At this time, once the calf is taking 1.5lb/day of calf starter...we can axe the milk replacer and offer grain ration on top of the grass/pasture and alfalfa hay. We will be offering the hay and grass as soon as we get the calf. As well as iodized salt block and fresh water of course.

My big question is...what is classified as a "high protein grain ration"?? No corn around...so options are probably oats (I'm guessing that'll be best as its not too starchy and has good fiber)....but is there a mix I should be looking at? My neighbour has said he'd be willing to sell some grain to us as well as roll/grind it a touch to make it easier to digest for the calf. 

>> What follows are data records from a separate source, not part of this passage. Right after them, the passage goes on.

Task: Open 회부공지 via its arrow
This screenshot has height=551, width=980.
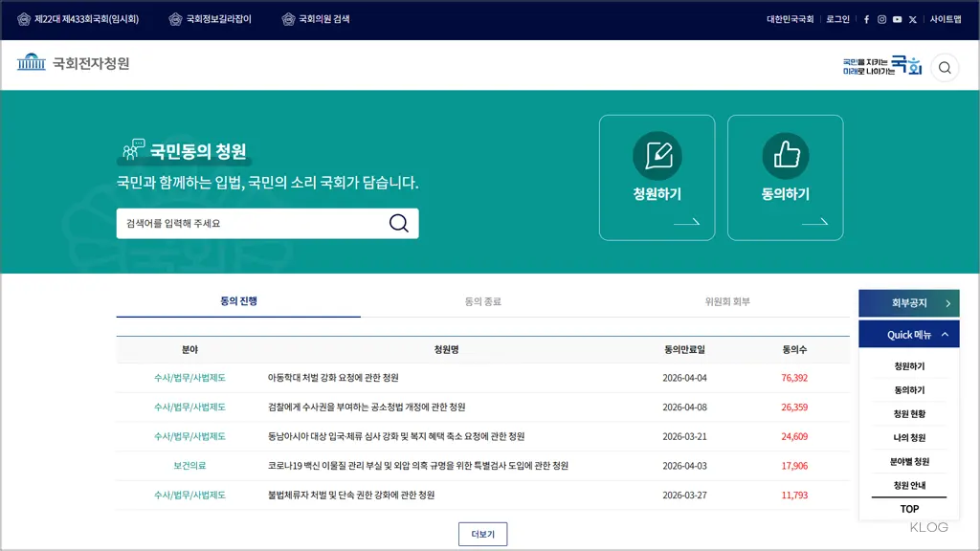Action: point(947,302)
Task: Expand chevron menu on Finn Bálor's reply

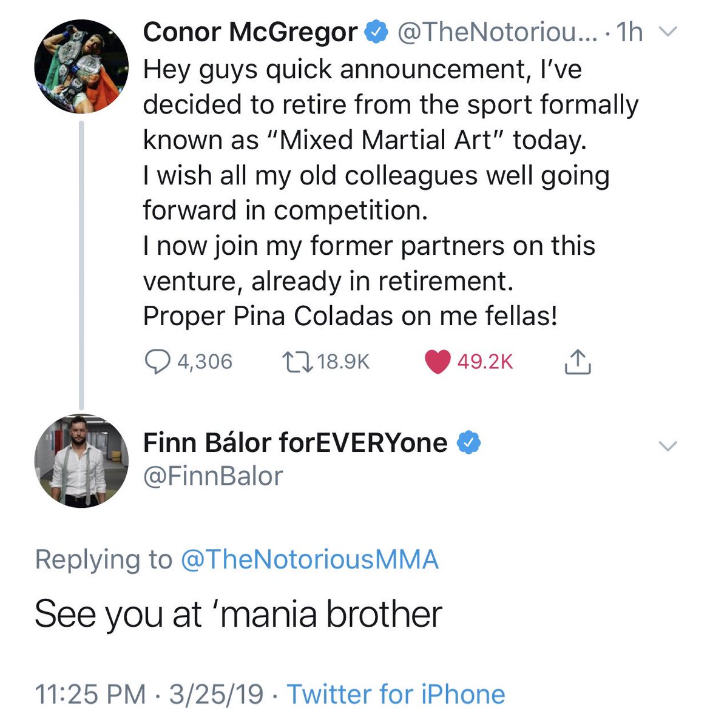Action: 668,446
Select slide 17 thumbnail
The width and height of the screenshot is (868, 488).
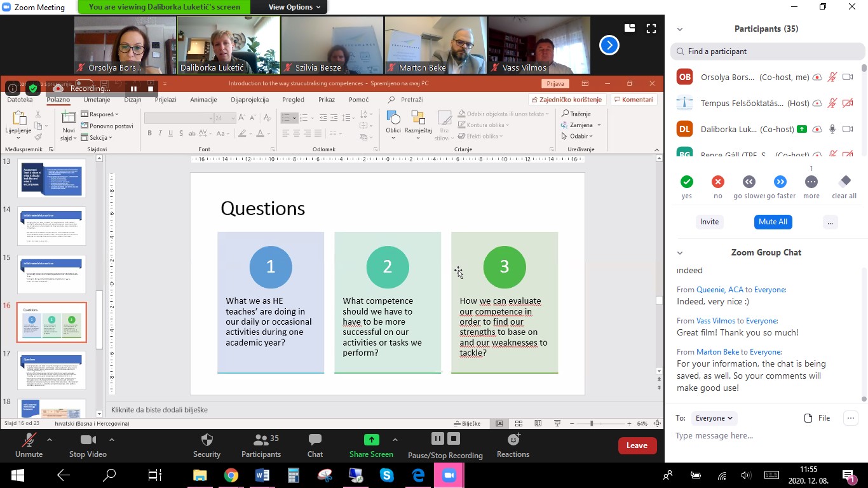(51, 370)
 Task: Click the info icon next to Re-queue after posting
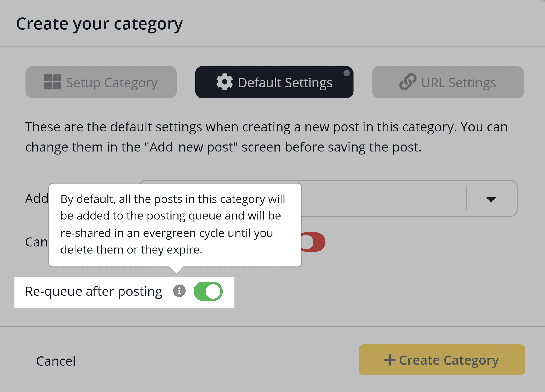pos(179,291)
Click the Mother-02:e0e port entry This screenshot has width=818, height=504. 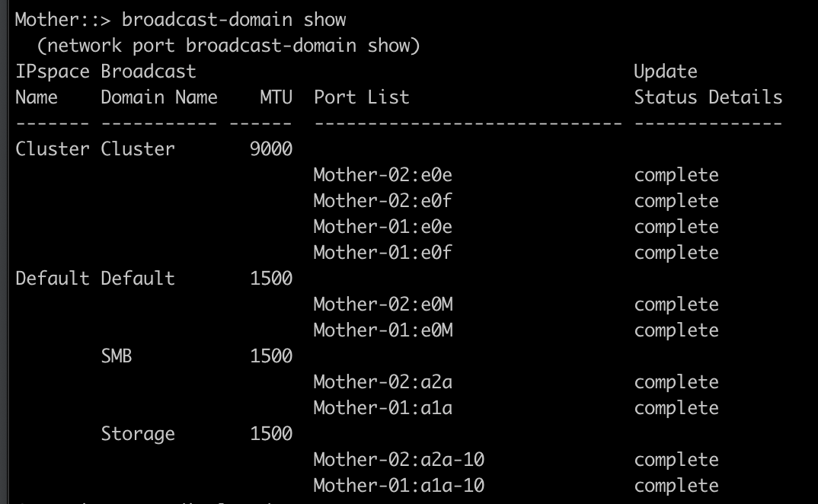click(382, 175)
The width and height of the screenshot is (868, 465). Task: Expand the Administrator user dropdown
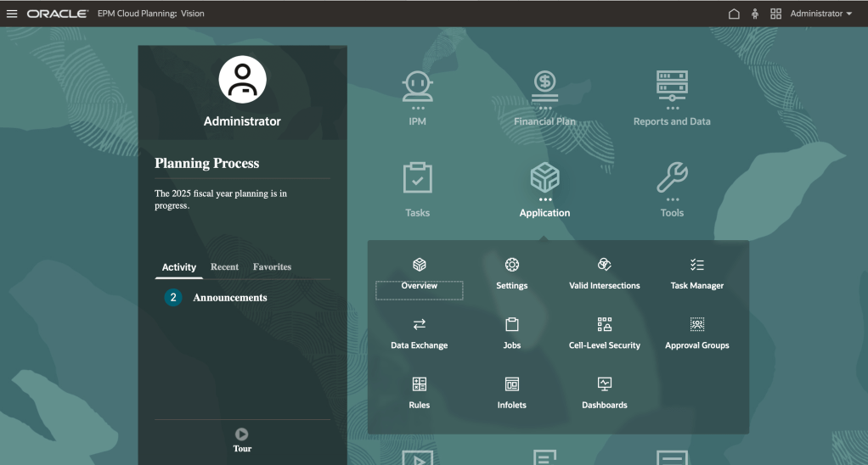[820, 14]
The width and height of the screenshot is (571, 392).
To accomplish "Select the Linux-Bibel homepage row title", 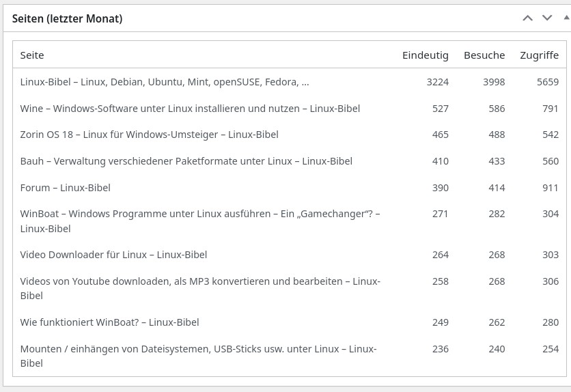I will pyautogui.click(x=164, y=82).
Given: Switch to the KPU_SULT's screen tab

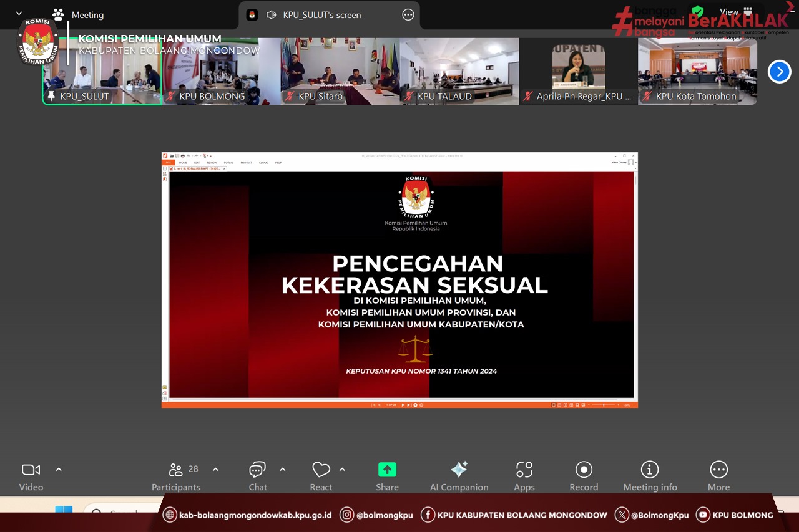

What should I be looking at to make up my grain ration? Most of what I've said also lists about 5lb/day of grain for 12 weeks after its weaned....does that sound right??

Thanks!!!


----------



## ShannonR (Nov 28, 2012)

3 weeks to me seems like being in an awful hurry to take them off milk replacer. I know the stuff aint cheap, but I always left my calves on milk replacer for about twice that time. Some I bottle fed for 2 months or a little longer, even.

There should be instructions as far as amount and when to wean on the bag of milk replacer, too. It's been a few years since my last bottle calves, sorry I can't be more specific.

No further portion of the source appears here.